Они все плакали. И Асмодей, и Ёрш, и даже Вайшнавский отвернулся. Одна я смотрела на них сухими глазами.
— Могу идти?
— Да, конечно, — прошептал майор. — Но куда?
— Как куда? — я вполне искренне удивилась их непониманию и заторможенности. — Конечно, в церковь, искать колокол.
74
Я взяла отпуск на работе. И почти месяц безуспешно искала тот храм, где услышу колокольный звон и смогу заплакать. Но… не получалось. Даже заезжий музыкант-звонарь не смог меня растрогать. Я внимательно слушала причудливые мелодии, которые исполнял мастер. Даже «Реквием» Моцарта. Но мое сердце напоминало пустыню, а в горле стоял ком. Как же тяжело было дышать! И самые благолепные храмы Москвы, Санкт-Петербурга, Суздаля, Владимира не могли заставить меня заплакать. Так прошла весна, затем лето перевалило за август.

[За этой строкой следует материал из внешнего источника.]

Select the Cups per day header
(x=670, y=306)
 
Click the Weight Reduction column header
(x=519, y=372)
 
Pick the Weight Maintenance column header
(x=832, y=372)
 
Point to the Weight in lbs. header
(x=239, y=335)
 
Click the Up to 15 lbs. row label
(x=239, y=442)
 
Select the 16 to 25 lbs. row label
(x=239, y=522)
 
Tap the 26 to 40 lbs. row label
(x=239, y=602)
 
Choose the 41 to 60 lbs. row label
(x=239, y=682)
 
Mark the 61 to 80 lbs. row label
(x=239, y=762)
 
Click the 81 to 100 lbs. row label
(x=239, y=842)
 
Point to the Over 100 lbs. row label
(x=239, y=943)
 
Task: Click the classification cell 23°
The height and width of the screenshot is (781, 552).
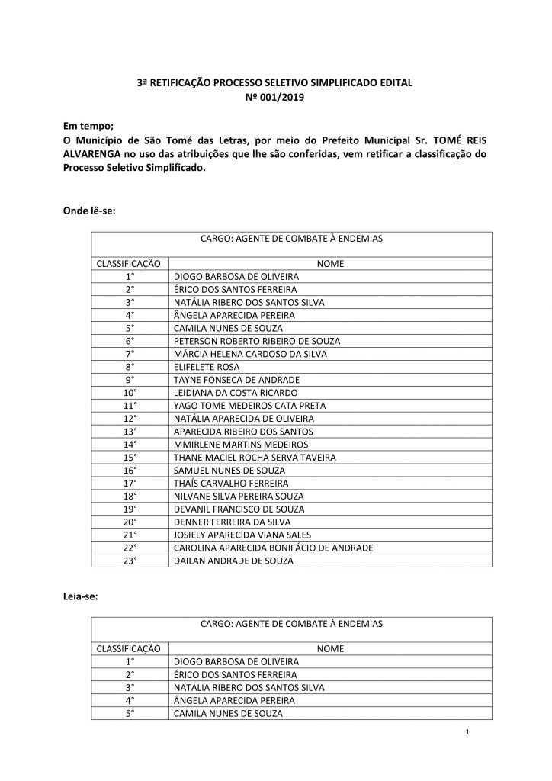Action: pyautogui.click(x=130, y=561)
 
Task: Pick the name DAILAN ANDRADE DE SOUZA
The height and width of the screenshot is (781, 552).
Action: pyautogui.click(x=233, y=561)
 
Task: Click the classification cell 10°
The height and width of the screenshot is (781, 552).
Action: pyautogui.click(x=130, y=393)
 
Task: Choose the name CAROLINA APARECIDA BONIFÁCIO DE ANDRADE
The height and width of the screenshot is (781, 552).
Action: pyautogui.click(x=274, y=548)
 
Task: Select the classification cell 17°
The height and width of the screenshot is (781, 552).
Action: pyautogui.click(x=130, y=484)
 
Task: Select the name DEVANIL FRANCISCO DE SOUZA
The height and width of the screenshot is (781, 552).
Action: pyautogui.click(x=239, y=509)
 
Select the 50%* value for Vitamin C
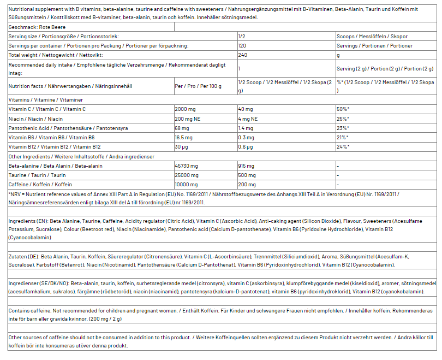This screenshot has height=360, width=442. [x=343, y=109]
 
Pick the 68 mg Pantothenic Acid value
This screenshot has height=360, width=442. [x=182, y=128]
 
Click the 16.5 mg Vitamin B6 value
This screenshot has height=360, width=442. [x=183, y=137]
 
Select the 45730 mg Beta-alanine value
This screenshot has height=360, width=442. [x=186, y=166]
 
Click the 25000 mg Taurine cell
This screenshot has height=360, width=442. [x=186, y=175]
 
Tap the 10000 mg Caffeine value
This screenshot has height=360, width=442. [x=186, y=184]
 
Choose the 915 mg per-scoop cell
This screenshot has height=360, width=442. [x=246, y=166]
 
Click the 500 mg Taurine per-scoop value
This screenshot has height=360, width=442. [x=247, y=175]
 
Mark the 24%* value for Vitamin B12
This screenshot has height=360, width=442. [x=343, y=146]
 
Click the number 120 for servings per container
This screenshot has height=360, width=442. [x=242, y=45]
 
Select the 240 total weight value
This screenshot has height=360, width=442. [x=242, y=55]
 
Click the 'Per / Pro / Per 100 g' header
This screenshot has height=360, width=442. [x=199, y=86]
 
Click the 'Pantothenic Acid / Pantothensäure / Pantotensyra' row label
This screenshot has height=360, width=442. [x=68, y=128]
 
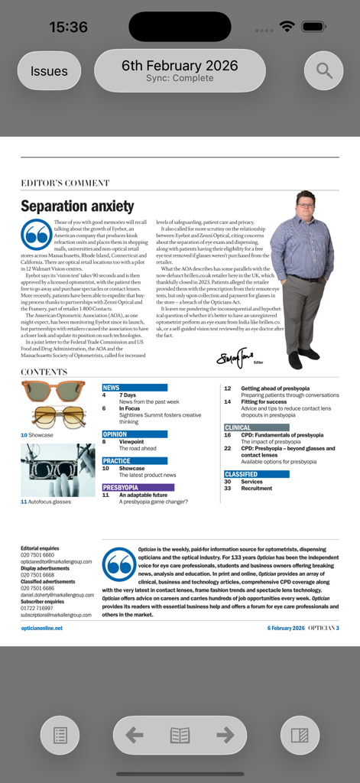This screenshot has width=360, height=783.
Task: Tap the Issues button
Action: click(x=49, y=71)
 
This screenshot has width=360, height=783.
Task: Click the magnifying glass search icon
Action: click(x=324, y=71)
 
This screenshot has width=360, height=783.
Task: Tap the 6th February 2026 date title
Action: click(x=180, y=66)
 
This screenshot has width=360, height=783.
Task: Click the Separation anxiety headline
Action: click(x=77, y=206)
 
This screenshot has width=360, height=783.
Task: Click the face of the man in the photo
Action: click(x=305, y=204)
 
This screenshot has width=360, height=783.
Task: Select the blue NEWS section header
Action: click(x=112, y=388)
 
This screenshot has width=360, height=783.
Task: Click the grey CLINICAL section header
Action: click(x=238, y=427)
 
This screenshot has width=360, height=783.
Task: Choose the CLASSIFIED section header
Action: click(x=241, y=474)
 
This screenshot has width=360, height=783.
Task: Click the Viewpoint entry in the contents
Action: click(x=131, y=442)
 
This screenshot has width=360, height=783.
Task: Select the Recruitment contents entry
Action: click(x=256, y=489)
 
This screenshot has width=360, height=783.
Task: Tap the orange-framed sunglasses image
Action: click(x=53, y=392)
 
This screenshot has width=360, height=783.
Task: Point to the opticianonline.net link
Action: click(x=42, y=628)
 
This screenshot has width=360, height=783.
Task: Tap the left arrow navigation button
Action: click(x=135, y=736)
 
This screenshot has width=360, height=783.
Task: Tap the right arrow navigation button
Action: click(x=225, y=736)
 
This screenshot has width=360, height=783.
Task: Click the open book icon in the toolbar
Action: click(x=180, y=736)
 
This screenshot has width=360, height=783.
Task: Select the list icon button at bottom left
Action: click(x=60, y=736)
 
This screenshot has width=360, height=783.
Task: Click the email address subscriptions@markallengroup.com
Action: click(x=56, y=615)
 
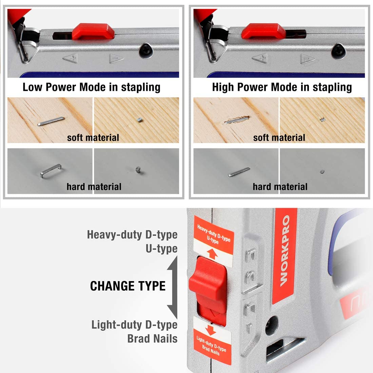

И приснился мне сон. Звонил колокол. А я бежала на звон. Из последних сил, так что дыхания не оставалось. Мне хотелось одного: увидеть лицо звонаря. Но как же страшно: вдруг это карлик поутри с красными глазами? Старинная церковь… Ступени со странными растениями… Я поднимаюсь на колокольню… Или опускаюсь? Как странно. Кажется, мне не хватает воздуха. Он стоит там и улыбается. Не могу дышать, умираю. Френд звонит в колокол и звонит по мне.
— Я умерла?
— Не волнуйся! Умирать не страшно, только немножко больно, — отвечает муж. — Но ты должна жить, потому что ты — сама жизнь. И еще должна понять…
— Что же?
— Иди туда, где звонит колокол. И тогда ты обретешь покой! Обретешь покой! Обещаю! Обретешь покой!
Кажется, я умираю…
Зазвонил будильник. С облегчением поняла, что это просто странный сон. Я стала одеваться, обдумывая его. Весной я обошла все церкви Верены, ставила свечки, заказывала поминальные службы, но в душе моей не было покоя. Френд умер и унес с собой в могилу что-то очень важное. Если бы все можно было вернуть… Если бы не было Красного Самайна…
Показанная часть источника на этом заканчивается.